== WHAT IS REQUIRED ==
From the sermon below, copy word for word the passage that begins with the words "I tell you that" and ends with "message to him.".

##### SELECTION

Celestin the night before had been cursing God, saying, "Why didn't you kill me in the Rwandan genocide or in Dallas traffic," where he lives now, "instead of bringing me here to be bitten to death by mosquitoes?" He sat there and listened to this amazing young man tell him this story, and he said… I'm going to read you his words exactly.

He said, "As [he] was telling me this story, I heard the Lord whispering, telling me, 'You are complaining about mosquitoes? What will you do if you have to fight a hippo or crocodile in the swamp for three days? Where is your faith, and what are you here to teach them? Learn before you teach.'"

Celestin said, "I was humbled. I was ashamed. I was humiliated. I confessed my lack of faith and ridiculous prayers, and I made a commitment to God that I would not complain about the mosquitoes again. And that night I laid in my bed and I said, 'Mosquitoes, here I am. Feast on me.'" He said, "To my knowledge, I didn't get bitten one more time the entire time I was there, but I was convicted about my love of ease."

I tell you that story because some of you are still bitter you had to walk six minutes to get in here. Some of you are upset that you don't have enough room next to you. We just need to repent. We saw Cornelius go to no small effort to get where he wanted to go, where he believed there was a man of God, and we saw a man of God willing to go through hippos and crocodiles in a 10-hour journey in order that he might bring that message to him.

Let's read the Word of God. We're going to pick it up in verse 34. We actually read down last week a little farther. We read down through verse 38. Peter is at Cornelius' house, and he is beginning his message in verse 34. That's where we'll pick it up. I'll read at least down through the end of this section in chapter 10, and then we'll show you what the church had to learn, even as Peter had to learn it as a leader of the church. Acts 10:34:

"Opening his mouth [in Cornelius' house] , Peter said: 'I most certainly understand now that God is not one to show partiality, but in every nation the man who fears Him and does what is right is welcome to Him. The word which He sent to the sons of Israel, preaching peace through Jesus Christ…from Galilee, after the baptism which John proclaimed.

You know of Jesus of Nazareth, how God anointed Him with the Holy Spirit and with power, and how He went about doing good and healing all who were oppressed by the devil, for God was with Him. We are witnesses of all the things He did both in the land of the Jews and in Jerusalem. They also put Him to death by hanging Him on a cross. God raised Him up on the third day and granted that He become visible, not to all the people, but to witnesses who were chosen beforehand by God…'"

In other words, some of us have come to know who Jesus is, and when you come to know who Jesus is, just like many of you, you are then commanded by God to do what Peter was commanded to do. "…not to all the people, but to witnesses who were chosen beforehand by God, that is, to us who ate and drank with Him after He arose from the dead. And He ordered us to preach to the people…"

##########
##### INFORMATION SHOWN

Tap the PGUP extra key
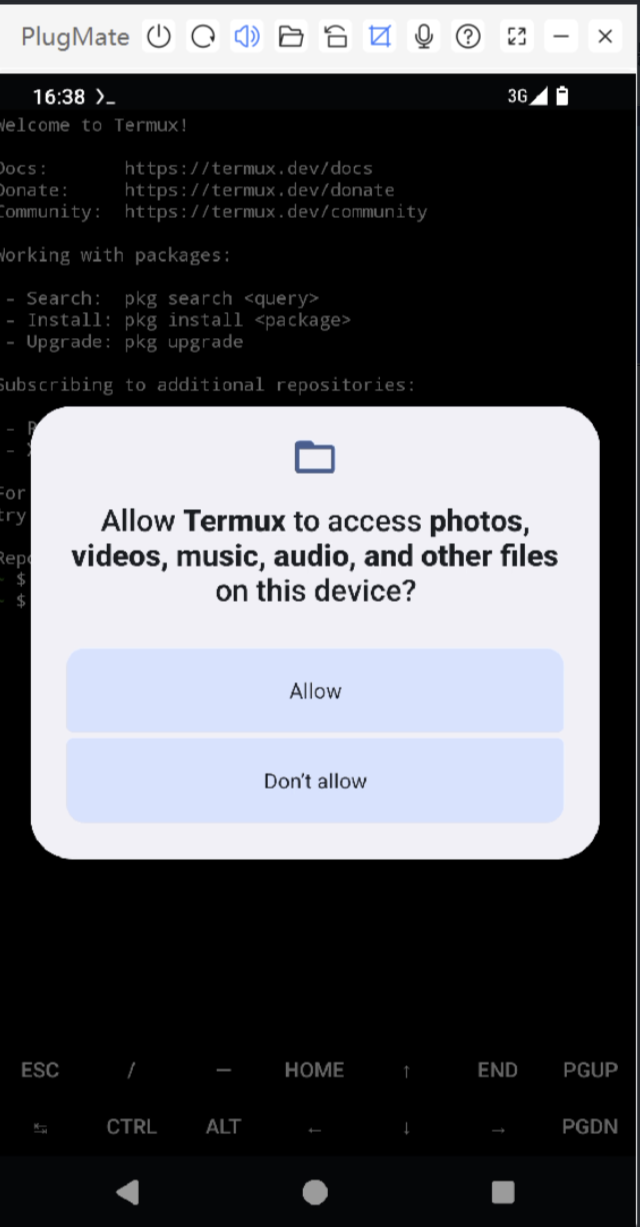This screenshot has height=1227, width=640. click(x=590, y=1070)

##########
##### INFORMATION SHOWN

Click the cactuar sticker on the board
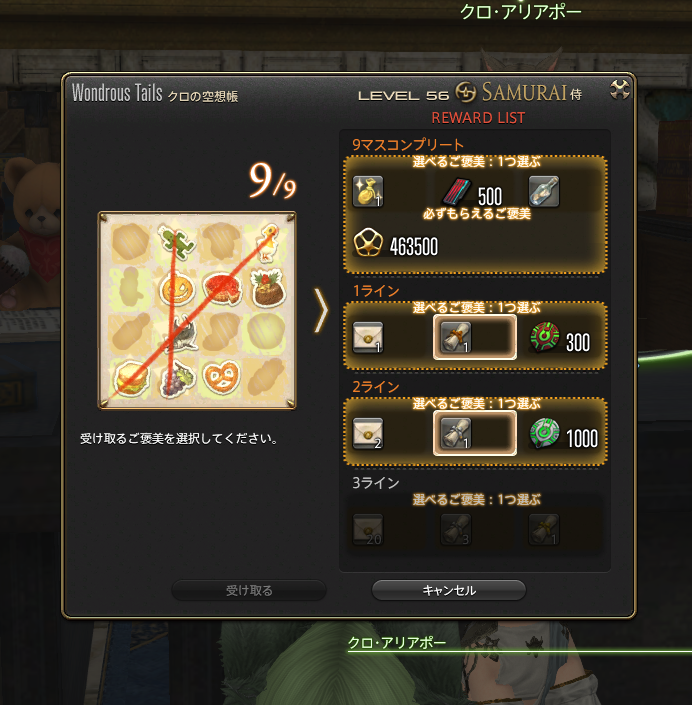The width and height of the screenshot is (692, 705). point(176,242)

##########

== FINISHED TASK ==
I tell you that story because some of you are still bitter you had to walk six minutes to get in here. Some of you are upset that you don't have enough room next to you. We just need to repent. We saw Cornelius go to no small effort to get where he wanted to go, where he believed there was a man of God, and we saw a man of God willing to go through hippos and crocodiles in a 10-hour journey in order that he might bring that message to him.